EXERCISE AIM ▸
In the listing below, locate the line that contains "Click the green" and the line that contains "Given: Select the 고객센터 tab". Restate word for word those two lines and every line between them, and nothing else.

SUPPLIED RECORDS ▸

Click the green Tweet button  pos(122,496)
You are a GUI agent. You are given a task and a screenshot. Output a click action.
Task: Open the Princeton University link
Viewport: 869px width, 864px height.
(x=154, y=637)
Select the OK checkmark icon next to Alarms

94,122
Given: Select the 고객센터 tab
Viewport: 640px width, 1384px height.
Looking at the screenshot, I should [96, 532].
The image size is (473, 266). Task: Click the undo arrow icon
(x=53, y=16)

--

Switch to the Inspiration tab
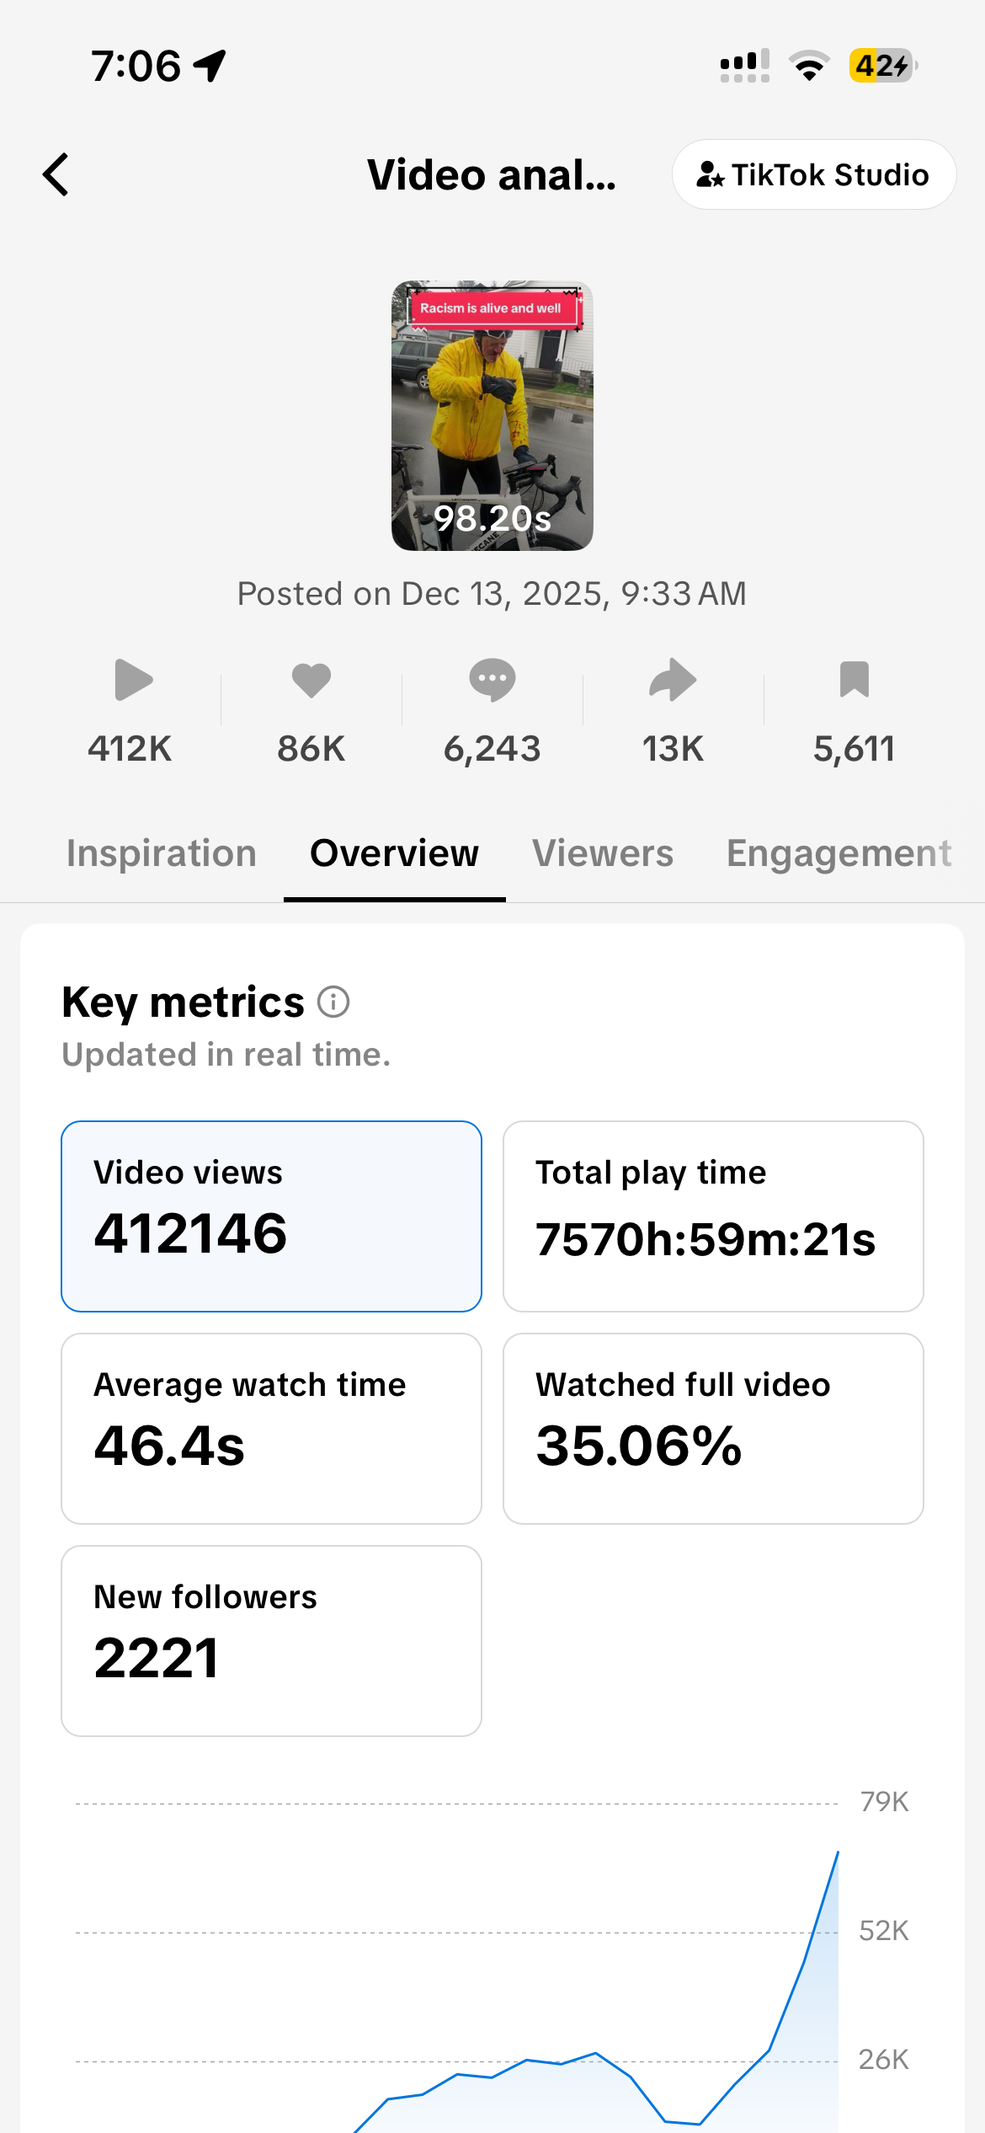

RESULT FOR THIS EXERCISE ▸
Click the green Tweet button  pos(122,496)
You are a GUI agent. You are given a task and a screenshot. Output a click action.
Task: Open the Princeton University link
Viewport: 869px width, 864px height.
(x=154, y=637)
Select the OK checkmark icon next to Alarms

94,122
Given: Select the 고객센터 tab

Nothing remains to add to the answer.